Carry on the report below about poultry culls near the Pyeongchang Winter Olympic venues, beginning after its final sentence.

BEGIN Provided passage

Farmers in areas close to venues due to be used at next year's Winter Olympic Games in Pyeongchang are being urged by local officials to cull all poultry in an attempt to prevent the spread of bird flu.
An outbreak of the disease was confirmed at a duck farm in North Jeolla province, located 214 kilometres from Pyeongchang, and has forced authorities to act to ensure it does not reach cities which are set to host Winter Olympic and Paralympic events.
Officials are hoping to contain the spread to avoid the possibility of an outbreak during the Games, which would be seen as an embarrassment for organisers and South Korea.
A Government official in Gangneung told the Korea JoongAng Daily that there would be "serious consequences" if avian flu did break out during the Olympics.
The same unnamed officials also claimed an outbreak would make athletes "rethink" their participation at the Games.

END Provided passage
BEGIN Listed records

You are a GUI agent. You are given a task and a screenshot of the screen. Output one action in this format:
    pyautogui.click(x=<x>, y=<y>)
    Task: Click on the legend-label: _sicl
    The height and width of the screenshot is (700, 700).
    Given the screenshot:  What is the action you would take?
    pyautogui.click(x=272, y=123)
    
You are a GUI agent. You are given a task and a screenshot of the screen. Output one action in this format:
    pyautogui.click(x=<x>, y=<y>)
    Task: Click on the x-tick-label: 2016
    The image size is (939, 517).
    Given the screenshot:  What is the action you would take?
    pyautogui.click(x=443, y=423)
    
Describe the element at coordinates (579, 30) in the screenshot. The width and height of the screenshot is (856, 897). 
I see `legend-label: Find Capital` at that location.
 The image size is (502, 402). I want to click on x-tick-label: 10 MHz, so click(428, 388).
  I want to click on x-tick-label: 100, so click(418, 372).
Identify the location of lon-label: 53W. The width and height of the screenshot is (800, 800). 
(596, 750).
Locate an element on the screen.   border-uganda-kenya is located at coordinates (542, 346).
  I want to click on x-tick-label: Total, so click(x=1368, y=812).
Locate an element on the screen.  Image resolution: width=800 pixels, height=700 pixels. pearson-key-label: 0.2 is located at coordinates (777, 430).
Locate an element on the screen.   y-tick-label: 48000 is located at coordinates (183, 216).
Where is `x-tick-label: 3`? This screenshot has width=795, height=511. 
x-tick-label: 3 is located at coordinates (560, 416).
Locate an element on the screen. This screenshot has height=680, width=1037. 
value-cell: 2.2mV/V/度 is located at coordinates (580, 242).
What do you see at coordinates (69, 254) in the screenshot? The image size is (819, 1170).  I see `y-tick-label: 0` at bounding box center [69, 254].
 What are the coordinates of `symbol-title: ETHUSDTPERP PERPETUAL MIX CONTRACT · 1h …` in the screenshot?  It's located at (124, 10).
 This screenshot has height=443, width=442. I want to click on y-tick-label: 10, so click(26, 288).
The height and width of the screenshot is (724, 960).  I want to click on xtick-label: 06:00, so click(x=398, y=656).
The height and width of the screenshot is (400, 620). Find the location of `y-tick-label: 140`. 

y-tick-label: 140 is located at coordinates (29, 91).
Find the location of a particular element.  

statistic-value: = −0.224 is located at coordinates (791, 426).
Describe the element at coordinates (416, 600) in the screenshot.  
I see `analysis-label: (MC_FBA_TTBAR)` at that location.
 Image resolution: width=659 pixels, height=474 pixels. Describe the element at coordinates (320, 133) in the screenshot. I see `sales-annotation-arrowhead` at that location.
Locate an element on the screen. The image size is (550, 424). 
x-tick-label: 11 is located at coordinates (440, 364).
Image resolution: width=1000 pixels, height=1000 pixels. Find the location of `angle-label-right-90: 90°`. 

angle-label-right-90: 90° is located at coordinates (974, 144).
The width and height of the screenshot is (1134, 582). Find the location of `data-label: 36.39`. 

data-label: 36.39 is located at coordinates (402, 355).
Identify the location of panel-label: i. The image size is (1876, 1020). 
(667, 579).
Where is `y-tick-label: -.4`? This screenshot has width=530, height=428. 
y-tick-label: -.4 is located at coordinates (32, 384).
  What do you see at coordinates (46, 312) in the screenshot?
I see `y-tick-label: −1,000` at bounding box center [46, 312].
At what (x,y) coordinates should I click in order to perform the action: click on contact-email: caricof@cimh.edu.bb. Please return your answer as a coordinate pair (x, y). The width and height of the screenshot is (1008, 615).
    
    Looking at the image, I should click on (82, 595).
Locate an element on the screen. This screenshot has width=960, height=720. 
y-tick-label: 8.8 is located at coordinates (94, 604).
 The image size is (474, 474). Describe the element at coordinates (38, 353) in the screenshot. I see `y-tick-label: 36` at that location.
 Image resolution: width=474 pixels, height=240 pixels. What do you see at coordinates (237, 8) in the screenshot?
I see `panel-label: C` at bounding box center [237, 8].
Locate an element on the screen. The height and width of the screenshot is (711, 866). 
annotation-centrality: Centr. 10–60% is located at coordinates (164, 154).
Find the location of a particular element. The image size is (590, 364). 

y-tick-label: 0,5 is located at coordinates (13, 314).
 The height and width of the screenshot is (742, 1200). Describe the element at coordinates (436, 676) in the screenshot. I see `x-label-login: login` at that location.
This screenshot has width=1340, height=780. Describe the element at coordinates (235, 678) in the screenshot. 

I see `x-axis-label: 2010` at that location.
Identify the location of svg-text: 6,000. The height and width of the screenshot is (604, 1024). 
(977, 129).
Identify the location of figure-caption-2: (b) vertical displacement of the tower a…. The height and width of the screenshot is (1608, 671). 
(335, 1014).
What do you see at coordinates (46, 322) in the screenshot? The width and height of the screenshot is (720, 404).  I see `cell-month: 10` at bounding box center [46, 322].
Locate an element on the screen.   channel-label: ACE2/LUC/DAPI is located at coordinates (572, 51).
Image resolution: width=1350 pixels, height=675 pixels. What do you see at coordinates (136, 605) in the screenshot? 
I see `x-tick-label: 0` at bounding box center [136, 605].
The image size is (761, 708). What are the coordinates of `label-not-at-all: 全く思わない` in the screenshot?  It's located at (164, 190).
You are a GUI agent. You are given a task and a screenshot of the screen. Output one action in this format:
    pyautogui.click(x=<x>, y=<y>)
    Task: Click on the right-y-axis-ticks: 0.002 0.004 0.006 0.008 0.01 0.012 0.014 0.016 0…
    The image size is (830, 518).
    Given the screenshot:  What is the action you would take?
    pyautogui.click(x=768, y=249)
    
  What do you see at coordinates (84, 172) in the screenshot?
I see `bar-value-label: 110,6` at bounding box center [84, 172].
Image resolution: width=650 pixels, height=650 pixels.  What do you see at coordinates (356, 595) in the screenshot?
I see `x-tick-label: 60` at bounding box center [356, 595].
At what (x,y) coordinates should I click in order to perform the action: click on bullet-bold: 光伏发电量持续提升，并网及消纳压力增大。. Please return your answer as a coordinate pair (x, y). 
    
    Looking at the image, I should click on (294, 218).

END Listed records

● **Written response**:
The Government raised the avian influenza alert to its highest possible level earlier this week.
The poultry trade was also briefly halted following the confirmed case, found to be a highly pathogenic strain.
According to the Korea JoongAng Daily, authorities are asking farmers to slaughter or relocate as many as 6,000 birds such as chicken, ducks and geese.
They have also set aside compensation for farmers up to the value of ₩120 million (£83,000/$110,000/€93,000).
Pyeongchang County is looking at culling 2,817 birds on 155 farms by the end of November.
A total of 2,307 fowl out of an overall 3,057 have been culled or sent away in Gangneung, the home of ice sports such as curling, ice hockey and skating at Pyeongchang 2018.
Farmers who agree to participate in the scheme must stop raising poultry until March 31 next year.
South Korea has suffered from a number of outbreaks in recent years, including one in 2016 which lasted nearly eight months.
The Winter Olympics are due to run from February 9 to 25, with the Paralympic Games following from March 8 to 18.